When removing the typescript-specific markup in the code and running it in a browser directly then the browser also correctly ends up in the instanceof block.

So TypeScript 2.1 and newer compiles correct ES6 code into broken ES5 code. In TypeScript 2.0 this was working fine.

Maybe instead of fouling around with the wrong this pointer in the constructor you should add some special constructor handling when extending Error. This is what I used in TypeScript 2.0 to get correct error messages and useful stack traces:

class MyError extends Error {
    public name: string;
    public stack: string;
    public constructor(message?: string) {
        const error = super(message);
        this.message = error.message;
        this.stack = error.stack;
    }
}

@kayahr Me too! And it wasted my whole day.

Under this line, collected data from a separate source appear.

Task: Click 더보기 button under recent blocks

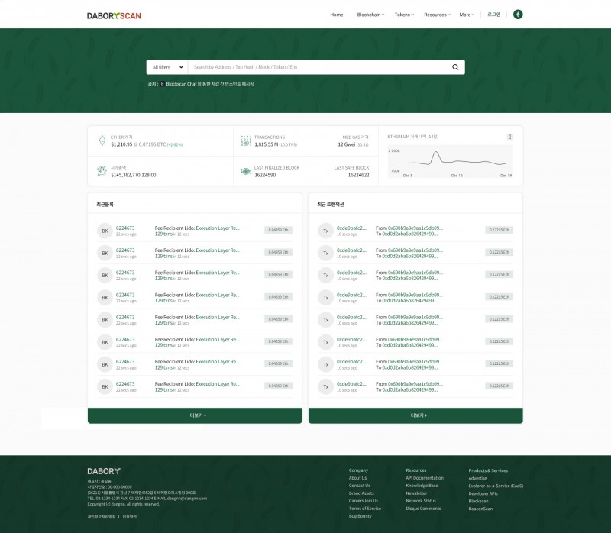Action: click(x=195, y=415)

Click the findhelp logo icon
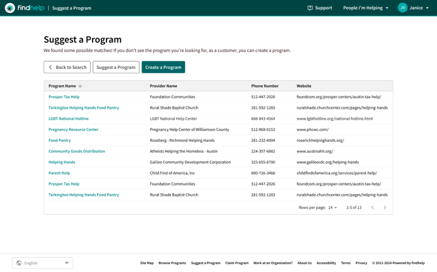[x=10, y=8]
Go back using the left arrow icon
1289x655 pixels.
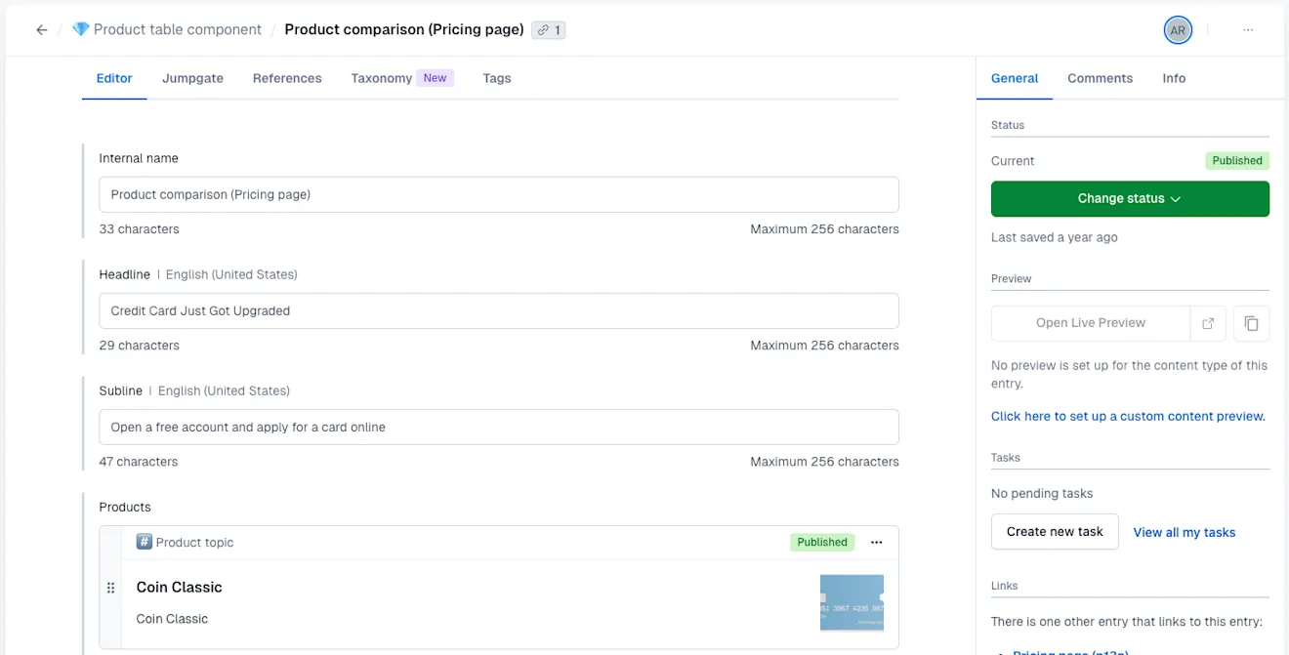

I think this is a compromising solution for losing properties.

If you write code as your style, why not remove extends Error, it's useless? Just like follow:

class MyError {
  readonly name = 'MyError'
  readonly stack: string
  readonly message: string
  constructor(message?: string) {
    const error = new Error(message)
    this.stack  = error.stack
    this.message = error.message
  }
}

The very fact that you have been having to perform these hacks just to capture the message and stack is an indication that the pattern is erroneous.

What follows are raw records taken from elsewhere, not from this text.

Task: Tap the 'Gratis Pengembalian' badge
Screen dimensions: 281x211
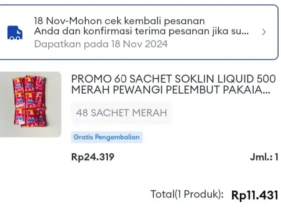Action: 107,137
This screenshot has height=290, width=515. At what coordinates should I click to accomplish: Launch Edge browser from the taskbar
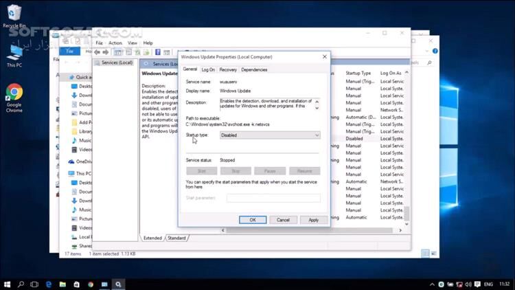[x=49, y=283]
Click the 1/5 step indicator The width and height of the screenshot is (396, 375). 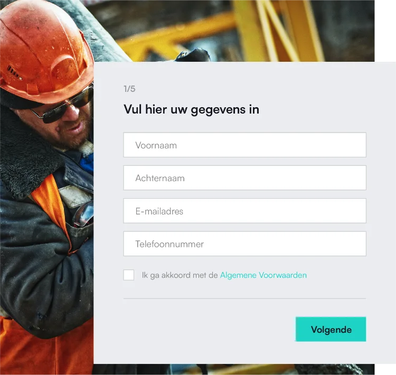[129, 89]
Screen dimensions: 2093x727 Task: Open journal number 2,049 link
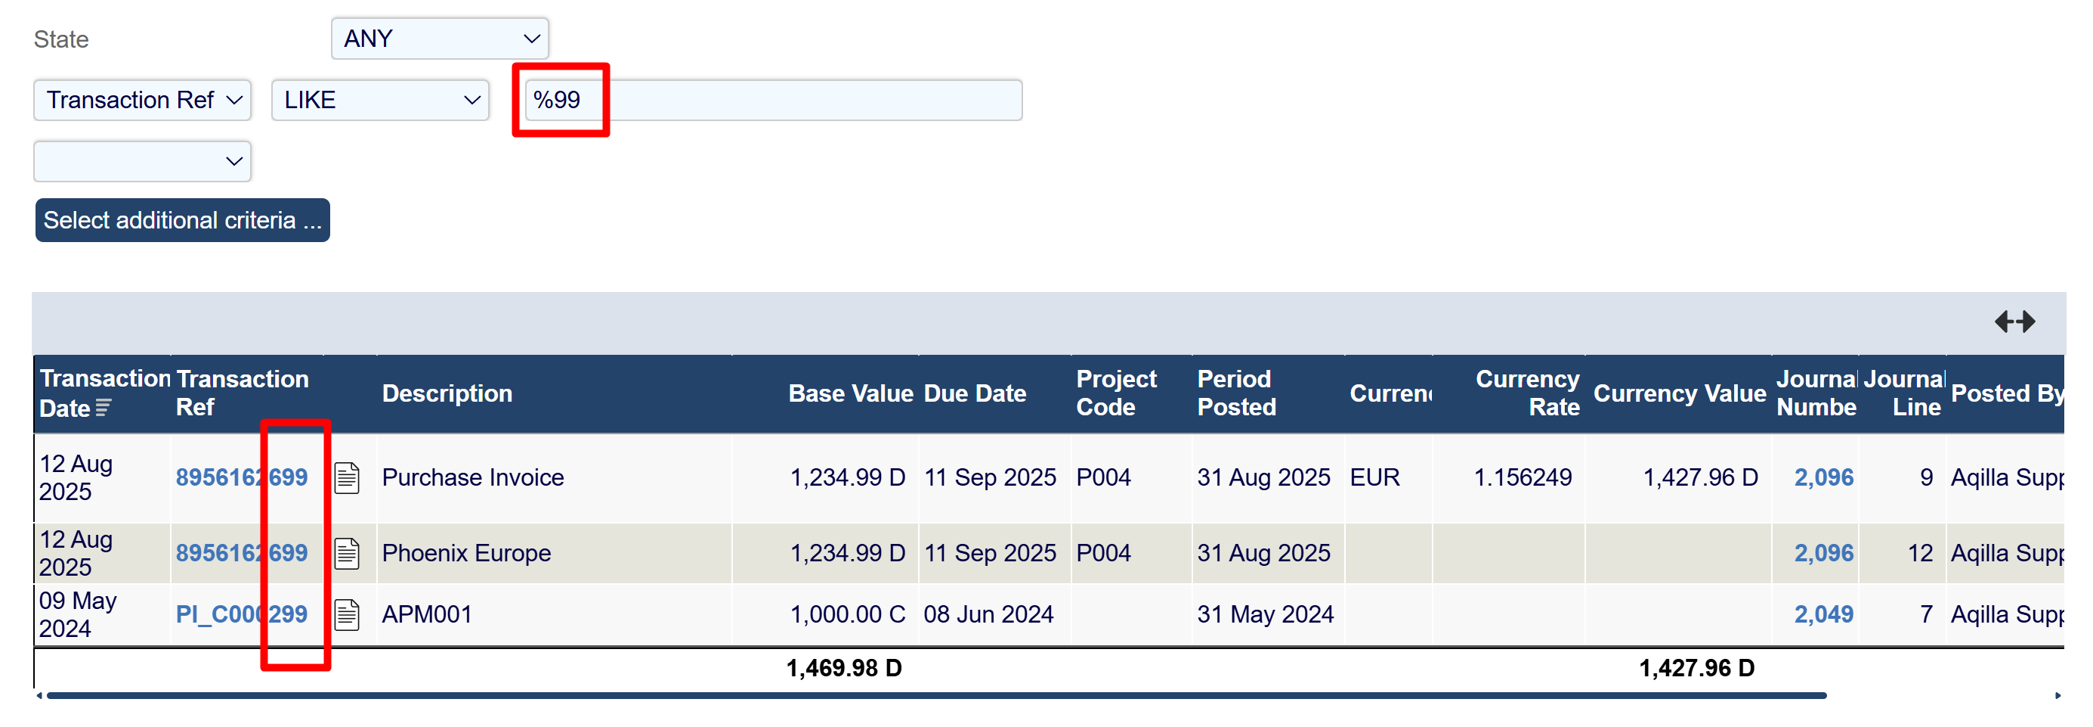1822,614
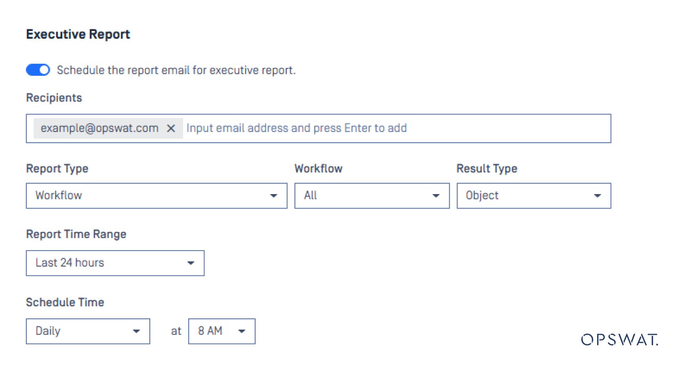Disable the executive report schedule toggle
677x370 pixels.
pyautogui.click(x=38, y=70)
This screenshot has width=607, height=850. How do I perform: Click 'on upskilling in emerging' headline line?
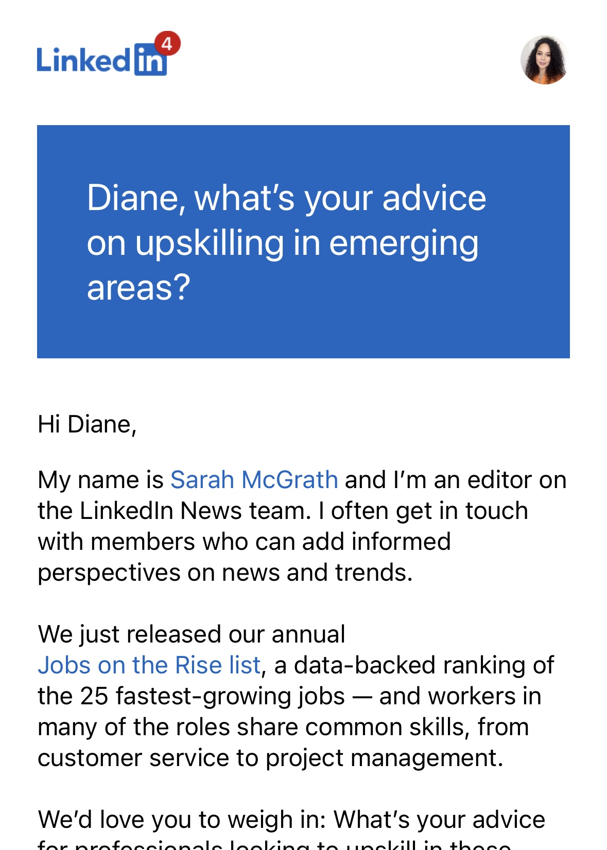coord(283,243)
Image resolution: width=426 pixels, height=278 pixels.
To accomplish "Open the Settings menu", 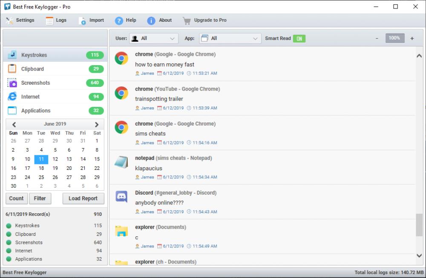I will [x=20, y=20].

These custom error classes were not inheriting from their specified parent class in even the most fundamental sense of the notion. They were just glorified tags that required not insignificant amounts of boilerplate, non idiomatic code to consume.

Workarounds are available, but I'm just curious why a factory is insufficient? The factory can set up the necessary constructor and prototype links to minimize client breakage while you gradually move to a more reliable API.

instanceof checks in a language where the lineage of objects is mutable are always going to be weak. In this case they were not only weak but vacuous.

I like @aluanhaddad's suggestion of using a factory function of some sort.

Otherwise, I'm marking this as a duplicate of #12123. This is an intentional breaking change and documented here. Sorry about the inconveniences you may have encountered.